Stored items

——

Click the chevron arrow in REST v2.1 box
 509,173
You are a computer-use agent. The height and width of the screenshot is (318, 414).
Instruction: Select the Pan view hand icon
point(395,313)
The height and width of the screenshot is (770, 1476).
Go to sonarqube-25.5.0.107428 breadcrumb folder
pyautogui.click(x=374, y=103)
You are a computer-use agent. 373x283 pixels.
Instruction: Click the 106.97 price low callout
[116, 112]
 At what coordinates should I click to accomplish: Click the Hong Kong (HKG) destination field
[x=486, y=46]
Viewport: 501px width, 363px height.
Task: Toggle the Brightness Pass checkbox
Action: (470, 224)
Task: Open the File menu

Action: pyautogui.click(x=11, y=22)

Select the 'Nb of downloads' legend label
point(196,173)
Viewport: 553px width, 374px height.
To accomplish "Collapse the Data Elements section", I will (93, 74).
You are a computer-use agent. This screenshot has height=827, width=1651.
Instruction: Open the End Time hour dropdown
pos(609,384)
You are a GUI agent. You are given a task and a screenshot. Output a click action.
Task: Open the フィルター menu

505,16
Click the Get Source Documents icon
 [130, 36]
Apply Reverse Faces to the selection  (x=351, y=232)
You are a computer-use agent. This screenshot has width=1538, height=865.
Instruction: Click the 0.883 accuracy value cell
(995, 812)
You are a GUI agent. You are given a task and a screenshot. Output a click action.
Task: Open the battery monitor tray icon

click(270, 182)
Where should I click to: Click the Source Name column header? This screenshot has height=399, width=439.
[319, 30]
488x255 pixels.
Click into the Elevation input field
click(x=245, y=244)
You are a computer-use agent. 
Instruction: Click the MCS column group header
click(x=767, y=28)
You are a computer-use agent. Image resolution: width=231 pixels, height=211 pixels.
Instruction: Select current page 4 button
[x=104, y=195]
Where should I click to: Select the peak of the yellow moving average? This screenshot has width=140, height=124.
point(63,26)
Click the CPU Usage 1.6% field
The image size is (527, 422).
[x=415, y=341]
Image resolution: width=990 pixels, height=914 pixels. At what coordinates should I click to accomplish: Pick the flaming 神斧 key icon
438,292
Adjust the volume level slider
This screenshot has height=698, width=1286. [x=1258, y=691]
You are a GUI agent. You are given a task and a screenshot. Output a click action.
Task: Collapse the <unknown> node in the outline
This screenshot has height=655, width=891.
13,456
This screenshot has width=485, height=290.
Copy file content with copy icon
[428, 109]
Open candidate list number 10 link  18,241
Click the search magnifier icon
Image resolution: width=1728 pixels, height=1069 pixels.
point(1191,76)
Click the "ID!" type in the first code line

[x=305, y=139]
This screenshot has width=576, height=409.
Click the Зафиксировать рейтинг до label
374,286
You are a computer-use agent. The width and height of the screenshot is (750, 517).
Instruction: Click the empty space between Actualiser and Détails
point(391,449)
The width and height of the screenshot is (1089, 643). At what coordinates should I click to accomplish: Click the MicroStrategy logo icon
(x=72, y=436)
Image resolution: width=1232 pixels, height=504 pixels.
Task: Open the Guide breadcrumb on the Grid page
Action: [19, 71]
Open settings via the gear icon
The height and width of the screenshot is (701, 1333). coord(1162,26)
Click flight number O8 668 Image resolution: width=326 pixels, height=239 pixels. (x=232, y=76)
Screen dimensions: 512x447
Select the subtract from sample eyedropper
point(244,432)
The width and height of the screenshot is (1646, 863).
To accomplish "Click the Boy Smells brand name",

——

:: Action item ::
Output nothing but the lines from the one with "This screenshot has height=655, width=891." through the last line above, each exactly as it stands.

:: The answer ::
This screenshot has height=655, width=891.
13,456
This screenshot has width=485, height=290.
Copy file content with copy icon
[428, 109]
Open candidate list number 10 link  18,241
Click the search magnifier icon
Image resolution: width=1728 pixels, height=1069 pixels.
point(1191,76)
Click the "ID!" type in the first code line

[x=305, y=139]
This screenshot has width=576, height=409.
Click the Зафиксировать рейтинг до label
374,286
You are a computer-use agent. The width and height of the screenshot is (750, 517).
Instruction: Click the empty space between Actualiser and Détails
point(391,449)
The width and height of the screenshot is (1089, 643). At what coordinates should I click to accomplish: Click the MicroStrategy logo icon
(x=72, y=436)
Image resolution: width=1232 pixels, height=504 pixels.
Task: Open the Guide breadcrumb on the Grid page
Action: [19, 71]
Open settings via the gear icon
The height and width of the screenshot is (701, 1333). coord(1162,26)
Click flight number O8 668 Image resolution: width=326 pixels, height=239 pixels. (x=232, y=76)
Screen dimensions: 512x447
Select the subtract from sample eyedropper
point(244,432)
The width and height of the screenshot is (1646, 863).
To accomplish "Click the Boy Smells brand name",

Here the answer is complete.